Considere situações em que é de conhecimento geral as dificuldades que estão sendo impostas. Para isso, lembre-se de casos de chuvas intensas que causam alagamentos e enchentes e obstam o trânsito.
O empregado mora ou trabalha nas regiões afetadas? Quais os meios de transporte seguros nesse momento? Há possibilidade de transpor de forma fácil as dificuldades para trabalhar?

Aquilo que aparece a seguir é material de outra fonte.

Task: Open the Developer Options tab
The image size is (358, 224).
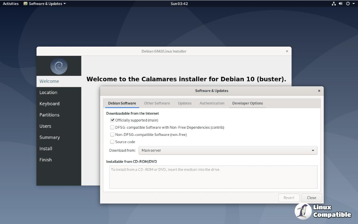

Outras hipóteses que devem ser consideradas são aquelas relativas às greves do transporte público. Note que apenas os empregados que recebem vale transporte e realmente fazem uso dos ônibus ou metrô podem se valer da justificativa de impossibilidade de deslocamento.
Isso pode ser vencido perante a disponibilização da empresa em custear o valor de outro tipo de transporte (como carros de aplicativos ou táxis) para os funcionários. Caso não pretenda obter esse tipo de gasto, a organização deve refletir se considera justo esse desconto, pois a impossibilidade de deslocamento para quem faz uso do transporte público era clara.
São várias nuances que devem ser analisadas, como:
- Tipo de obstáculo;
- Quem realmente foi afetado;
- Gravidade do obstáculo;
- Possibilidades de superá-lo que estejam ao alcance do trabalhador.
Em outras situações que possam vir a obstar o deslocamento do empregado e que devem ser analisadas pela empresa dizem respeito aos acidentes que muitas vezes fecham vias, por exemplo.
O gestor pode requerer sem maiores problemas que o empregado que se diz impossibilitado de chegar no horário ou de ir à empresa por esse motivo que comprove a situação com foto ou filmagem do próprio celular.
No final da contas essas situações dependem em muito do bom senso e da hipótese concreta que se está analisando. Cabe saber apenas que o desconto é possível apesar de muitas vezes desaconselhável em motivos de força maior.